Over the period of seven years, their long-distance romance involved intimate moments shared via photos and Skype chats - the kind of content that you desperately hope you can trust the recipient to delete, or to at least not share.

That's the type of trustworthy guy she thought she was sending nude photos to:

If I ever sent him a picture, I asked him to delete it right away. And he promised me that he did.

He lied. After the breakup, Rosie learned that he had recorded the Skype chats without her permission.

Then the blackmail started:

He started threatening me, blackmailing me with the pictures and video, which I didn't know he recorded.

The videos soon found their way to YouTube and other sites, ABC News reports. Then, her ex-boyfriend kept her apprised of often how many people had seen or downloaded their intimate moments:

He would update me on how many people had seen it, or downloaded it. It's humiliating. It's devastating.

Posting revenge-porn is currently legal in all but two states in the US: New Jersey and California.

Because it's legal in Texas - for now, at any rate - the police couldn't help Rosie.

Because she couldn't file criminal charges against her ex in Texas, she took it to civil court.

After her attorney argued the case in civil court this month, a Harris County jury awarded her a half-million dollars - a sum that ABC News says is the largest revenge porn verdict ever awarded in the country.

Was this case a win for those who fight against revenge-porn?

Yes. But as it is, the lawyer for the ex-boyfriend said that he plans to appeal the verdict.

He could still wiggle out of facing a penalty for the harm he allegedly inflicted.

Man's hands on keyboard. Image courtesy of ShutterstockRevenge porn is now illegal in New Jersey and in California, and legislation is pending in other states. Two Texas legislators are working to make it illegal there, as well.

New York's first revenge porn case was thrown out last week by a Manhattan judge, who found the actions of the accused "reprehensible" but that he hadn't violated any criminal statutes.

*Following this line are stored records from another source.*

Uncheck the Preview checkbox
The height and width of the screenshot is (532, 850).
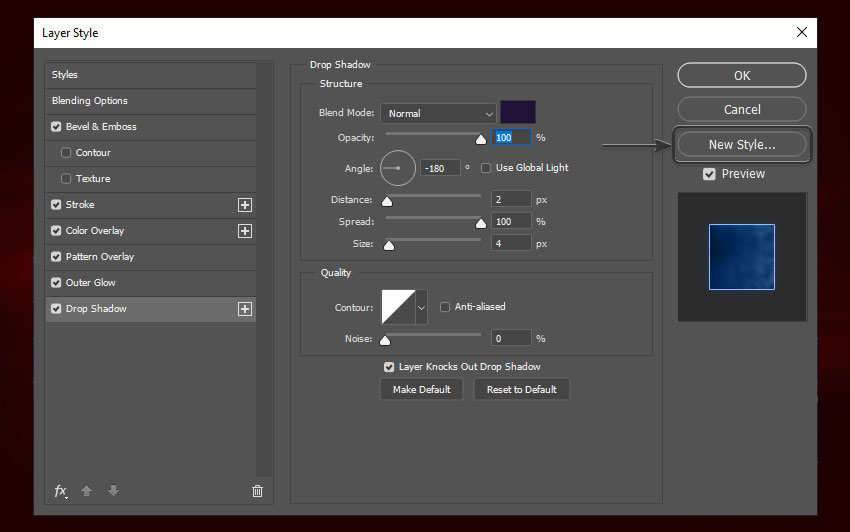(709, 174)
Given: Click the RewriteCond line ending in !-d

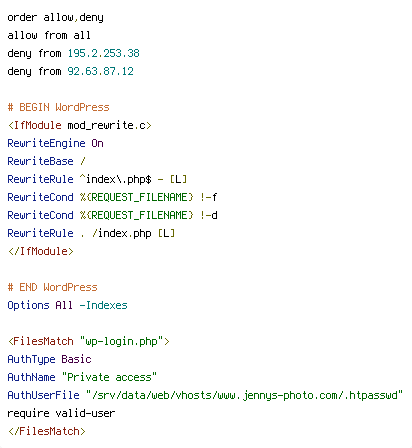Looking at the screenshot, I should click(112, 215).
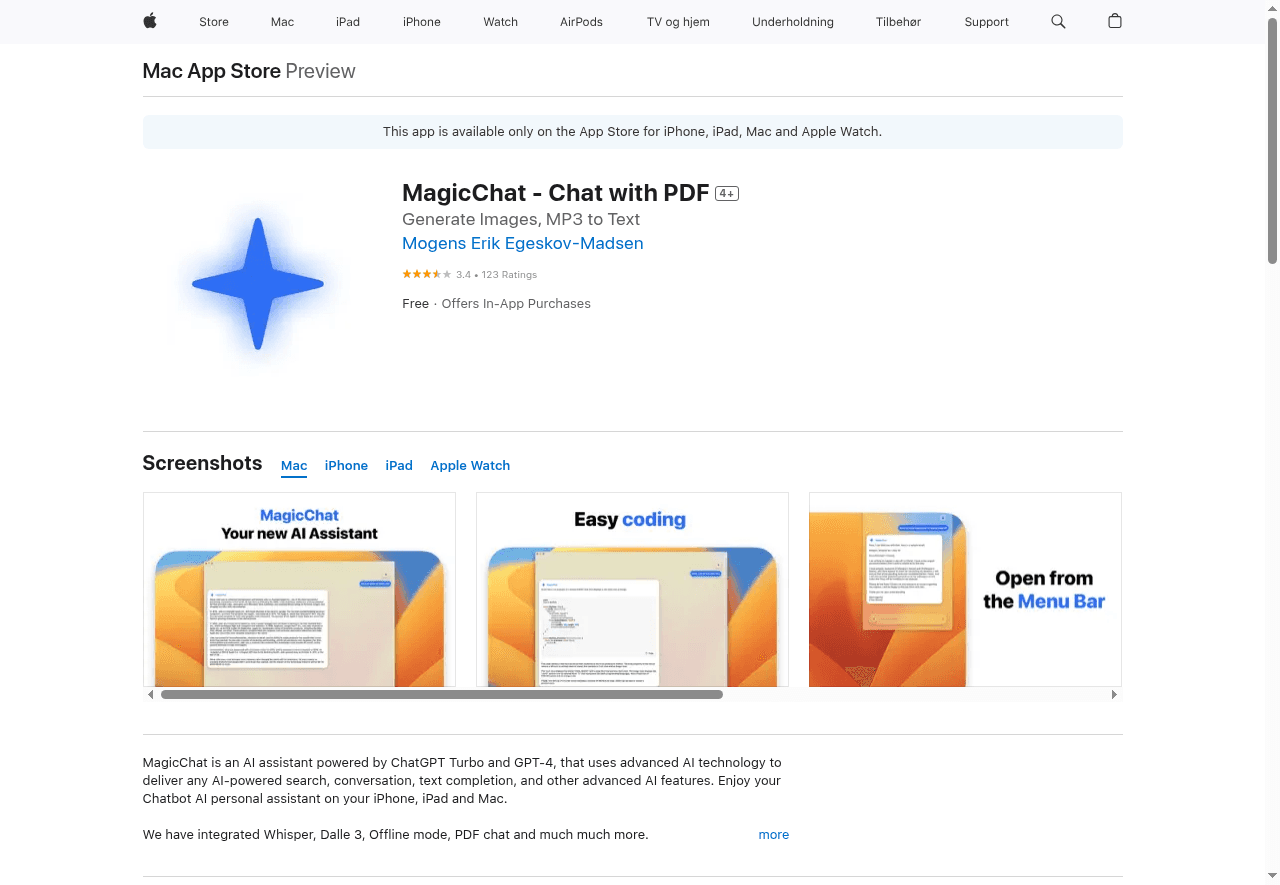The height and width of the screenshot is (885, 1280).
Task: Click the Apple logo
Action: (x=149, y=21)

Hunter Moore, the most famous revenge-porn star of all, recently pleaded not guilty after being indicted for 15 federal counts including conspiracy and aggravated identity theft.

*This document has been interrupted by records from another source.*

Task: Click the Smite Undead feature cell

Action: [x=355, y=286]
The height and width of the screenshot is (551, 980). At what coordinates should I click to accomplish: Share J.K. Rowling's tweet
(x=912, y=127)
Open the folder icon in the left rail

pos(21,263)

Moore's trial is scheduled to begin in California on 8 April.

As ABC News points out, critics of revenge-porn legislation say that criminalizing it may violate the US Constitution's First Amendment right to freedom of speech - that if the state or federal government gains the power to restrict speech in this type of instance, the power could creep into other areas.

That's bunk, says Mary Anne Franks, an associate professor of law at the University of Miami School of Law and the vice-president of the Cyber Civil Rights Initiative.

Franks has helped to author legislation criminalizing the "non-consensual disclosure of sexually explicit images."

As she recently wrote in the New York Daily News, such a law wouldn't necessarily trespass on the First Amendment:

There is no reason to think that a carefully crafted law with narrow definitions and clear exceptions for constitutionally protected activity violates the First Amendment any more than careful laws criminalizing voyeurism, threats, obscenity, fraud or identity theft do.

Mathew, Rosie's lawyer, seconded the notion:

I am sure we have enough legal scholars who are smart enough to come up with a law criminalizing 'Revenge Porn', narrowly construed so as not to raise any First Amendment concerns.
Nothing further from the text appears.